Task goal:
Copy out, word for word, the lines of data below, starting at the line that contains "coordinates (1147, 228)." and ending at the line that contains "coordinates (847, 93).", with both end lines included.

Records:
□ □ □ □ □
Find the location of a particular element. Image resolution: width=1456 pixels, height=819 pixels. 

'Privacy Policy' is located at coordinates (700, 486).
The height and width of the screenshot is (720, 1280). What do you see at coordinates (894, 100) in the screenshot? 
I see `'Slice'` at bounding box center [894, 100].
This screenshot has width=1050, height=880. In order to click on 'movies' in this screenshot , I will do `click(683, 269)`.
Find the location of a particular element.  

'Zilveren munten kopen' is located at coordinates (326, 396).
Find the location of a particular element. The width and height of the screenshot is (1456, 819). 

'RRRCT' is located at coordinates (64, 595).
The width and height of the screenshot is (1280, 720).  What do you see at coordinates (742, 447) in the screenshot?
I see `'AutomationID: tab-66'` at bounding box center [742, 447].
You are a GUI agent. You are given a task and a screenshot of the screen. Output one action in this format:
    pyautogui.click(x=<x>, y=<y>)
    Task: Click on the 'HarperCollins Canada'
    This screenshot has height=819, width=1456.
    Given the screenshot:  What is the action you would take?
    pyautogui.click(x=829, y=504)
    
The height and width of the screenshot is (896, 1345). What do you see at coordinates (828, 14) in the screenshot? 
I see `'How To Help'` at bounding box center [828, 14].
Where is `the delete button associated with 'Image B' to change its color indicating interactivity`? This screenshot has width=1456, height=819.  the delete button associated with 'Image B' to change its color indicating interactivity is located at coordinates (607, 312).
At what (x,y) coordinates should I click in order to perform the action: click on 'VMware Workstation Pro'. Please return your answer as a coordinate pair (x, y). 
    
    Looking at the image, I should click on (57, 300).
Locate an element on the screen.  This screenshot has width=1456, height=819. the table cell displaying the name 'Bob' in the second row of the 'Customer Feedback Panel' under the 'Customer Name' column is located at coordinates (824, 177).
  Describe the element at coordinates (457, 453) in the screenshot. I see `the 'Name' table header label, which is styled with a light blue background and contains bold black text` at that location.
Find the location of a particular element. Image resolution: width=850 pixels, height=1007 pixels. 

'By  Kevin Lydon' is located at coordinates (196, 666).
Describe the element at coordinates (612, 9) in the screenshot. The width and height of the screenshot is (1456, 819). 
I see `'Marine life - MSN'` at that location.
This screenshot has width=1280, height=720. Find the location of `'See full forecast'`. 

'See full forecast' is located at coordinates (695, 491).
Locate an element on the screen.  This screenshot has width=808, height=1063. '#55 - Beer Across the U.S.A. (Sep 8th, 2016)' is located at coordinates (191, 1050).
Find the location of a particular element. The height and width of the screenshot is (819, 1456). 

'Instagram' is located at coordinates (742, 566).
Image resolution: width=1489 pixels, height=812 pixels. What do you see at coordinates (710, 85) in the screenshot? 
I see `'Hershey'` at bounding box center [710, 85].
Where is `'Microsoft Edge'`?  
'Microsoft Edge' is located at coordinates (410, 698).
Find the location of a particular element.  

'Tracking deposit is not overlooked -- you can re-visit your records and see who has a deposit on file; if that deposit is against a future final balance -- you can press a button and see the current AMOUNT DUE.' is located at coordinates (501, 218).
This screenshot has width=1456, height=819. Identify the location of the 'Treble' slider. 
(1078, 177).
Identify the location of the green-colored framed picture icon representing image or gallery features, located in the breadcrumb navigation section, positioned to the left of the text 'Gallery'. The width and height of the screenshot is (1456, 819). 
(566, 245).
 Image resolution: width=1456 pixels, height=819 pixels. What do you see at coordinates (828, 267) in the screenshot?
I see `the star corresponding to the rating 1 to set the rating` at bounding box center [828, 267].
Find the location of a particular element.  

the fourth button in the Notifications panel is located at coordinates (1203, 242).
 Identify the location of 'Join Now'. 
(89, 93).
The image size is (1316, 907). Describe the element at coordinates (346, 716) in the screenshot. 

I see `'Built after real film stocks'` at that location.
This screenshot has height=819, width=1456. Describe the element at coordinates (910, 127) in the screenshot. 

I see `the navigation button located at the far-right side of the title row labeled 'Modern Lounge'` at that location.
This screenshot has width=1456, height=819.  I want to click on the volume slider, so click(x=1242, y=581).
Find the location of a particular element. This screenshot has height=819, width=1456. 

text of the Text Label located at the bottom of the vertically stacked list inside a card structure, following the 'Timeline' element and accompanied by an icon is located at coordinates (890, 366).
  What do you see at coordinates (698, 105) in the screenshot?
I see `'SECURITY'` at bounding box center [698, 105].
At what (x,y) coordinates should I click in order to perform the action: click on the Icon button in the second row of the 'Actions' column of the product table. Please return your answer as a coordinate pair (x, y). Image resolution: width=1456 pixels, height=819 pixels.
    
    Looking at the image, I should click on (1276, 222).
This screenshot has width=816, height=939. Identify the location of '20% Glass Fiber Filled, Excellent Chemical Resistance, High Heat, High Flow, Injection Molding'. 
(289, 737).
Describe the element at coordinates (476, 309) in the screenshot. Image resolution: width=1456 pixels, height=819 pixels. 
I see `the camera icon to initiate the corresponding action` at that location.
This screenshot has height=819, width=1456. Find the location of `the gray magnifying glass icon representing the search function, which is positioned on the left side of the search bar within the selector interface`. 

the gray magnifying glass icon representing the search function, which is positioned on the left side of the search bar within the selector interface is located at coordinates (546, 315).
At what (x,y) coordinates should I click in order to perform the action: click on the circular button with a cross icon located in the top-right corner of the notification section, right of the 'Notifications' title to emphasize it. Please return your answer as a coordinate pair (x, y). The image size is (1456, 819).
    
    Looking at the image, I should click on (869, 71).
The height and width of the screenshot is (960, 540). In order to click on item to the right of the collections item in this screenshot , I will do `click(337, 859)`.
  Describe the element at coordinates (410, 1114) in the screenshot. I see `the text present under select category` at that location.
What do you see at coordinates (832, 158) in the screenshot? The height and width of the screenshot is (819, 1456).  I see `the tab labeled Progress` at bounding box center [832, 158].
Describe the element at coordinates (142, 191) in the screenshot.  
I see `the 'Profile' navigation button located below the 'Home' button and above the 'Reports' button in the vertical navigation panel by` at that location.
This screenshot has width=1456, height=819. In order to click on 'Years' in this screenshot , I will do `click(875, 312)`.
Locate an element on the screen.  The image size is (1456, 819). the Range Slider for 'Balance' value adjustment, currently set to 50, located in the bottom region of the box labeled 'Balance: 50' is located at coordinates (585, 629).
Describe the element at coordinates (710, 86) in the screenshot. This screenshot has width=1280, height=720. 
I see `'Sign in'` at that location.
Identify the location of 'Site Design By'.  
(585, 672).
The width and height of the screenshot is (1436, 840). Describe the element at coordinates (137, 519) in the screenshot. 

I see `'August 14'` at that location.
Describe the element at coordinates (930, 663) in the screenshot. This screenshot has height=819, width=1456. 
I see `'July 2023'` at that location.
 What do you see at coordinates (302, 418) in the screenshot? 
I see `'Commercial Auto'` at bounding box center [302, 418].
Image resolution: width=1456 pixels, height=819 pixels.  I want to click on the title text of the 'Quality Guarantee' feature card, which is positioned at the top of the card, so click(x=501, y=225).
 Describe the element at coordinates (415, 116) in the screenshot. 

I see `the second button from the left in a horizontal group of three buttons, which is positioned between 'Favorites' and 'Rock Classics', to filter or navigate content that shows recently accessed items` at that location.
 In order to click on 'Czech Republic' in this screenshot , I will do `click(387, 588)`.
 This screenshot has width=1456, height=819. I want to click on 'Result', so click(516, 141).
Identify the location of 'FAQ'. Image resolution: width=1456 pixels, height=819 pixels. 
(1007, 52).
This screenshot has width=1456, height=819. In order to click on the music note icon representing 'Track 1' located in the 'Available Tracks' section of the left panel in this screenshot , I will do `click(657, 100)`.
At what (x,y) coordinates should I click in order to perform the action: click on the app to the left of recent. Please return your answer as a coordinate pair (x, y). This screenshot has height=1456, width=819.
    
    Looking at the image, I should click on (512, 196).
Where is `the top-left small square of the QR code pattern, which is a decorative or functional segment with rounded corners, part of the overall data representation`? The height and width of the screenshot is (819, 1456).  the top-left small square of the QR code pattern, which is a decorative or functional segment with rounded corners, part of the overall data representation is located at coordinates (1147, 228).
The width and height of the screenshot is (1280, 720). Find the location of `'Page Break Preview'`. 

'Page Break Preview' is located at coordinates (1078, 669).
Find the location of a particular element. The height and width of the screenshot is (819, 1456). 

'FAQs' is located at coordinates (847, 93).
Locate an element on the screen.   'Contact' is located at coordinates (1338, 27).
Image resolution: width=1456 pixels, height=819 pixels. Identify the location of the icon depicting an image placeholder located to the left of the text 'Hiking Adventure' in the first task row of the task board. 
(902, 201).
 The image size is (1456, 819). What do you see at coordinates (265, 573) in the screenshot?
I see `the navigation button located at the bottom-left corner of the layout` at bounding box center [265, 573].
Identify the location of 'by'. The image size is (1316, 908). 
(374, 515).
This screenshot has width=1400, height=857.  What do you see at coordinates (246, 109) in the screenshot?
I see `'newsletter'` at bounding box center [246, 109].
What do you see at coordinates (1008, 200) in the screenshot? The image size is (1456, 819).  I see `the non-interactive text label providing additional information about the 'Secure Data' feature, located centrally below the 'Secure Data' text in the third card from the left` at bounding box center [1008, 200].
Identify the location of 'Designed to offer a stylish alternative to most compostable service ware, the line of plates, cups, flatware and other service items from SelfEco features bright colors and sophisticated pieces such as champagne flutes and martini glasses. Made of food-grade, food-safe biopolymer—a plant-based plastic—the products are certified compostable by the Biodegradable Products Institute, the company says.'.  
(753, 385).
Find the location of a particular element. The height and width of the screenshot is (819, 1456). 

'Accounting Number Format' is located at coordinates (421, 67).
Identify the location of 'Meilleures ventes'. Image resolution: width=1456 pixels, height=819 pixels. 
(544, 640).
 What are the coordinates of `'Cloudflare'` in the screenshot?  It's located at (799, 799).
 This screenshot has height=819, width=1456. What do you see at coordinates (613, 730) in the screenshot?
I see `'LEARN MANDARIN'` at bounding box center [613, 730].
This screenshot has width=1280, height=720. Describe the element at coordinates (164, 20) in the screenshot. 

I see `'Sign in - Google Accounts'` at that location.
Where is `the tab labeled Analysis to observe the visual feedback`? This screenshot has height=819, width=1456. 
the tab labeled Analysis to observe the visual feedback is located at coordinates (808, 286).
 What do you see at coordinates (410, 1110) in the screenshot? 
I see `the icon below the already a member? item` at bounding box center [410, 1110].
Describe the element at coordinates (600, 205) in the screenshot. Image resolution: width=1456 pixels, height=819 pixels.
□ □ □ □ □
Task response:
Where is `the top-left small square of the QR code pattern, which is a decorative or functional segment with rounded corners, part of the overall data representation`? The height and width of the screenshot is (819, 1456).  the top-left small square of the QR code pattern, which is a decorative or functional segment with rounded corners, part of the overall data representation is located at coordinates (1147, 228).
The width and height of the screenshot is (1280, 720). Find the location of `'Page Break Preview'`. 

'Page Break Preview' is located at coordinates (1078, 669).
Find the location of a particular element. The height and width of the screenshot is (819, 1456). 

'FAQs' is located at coordinates (847, 93).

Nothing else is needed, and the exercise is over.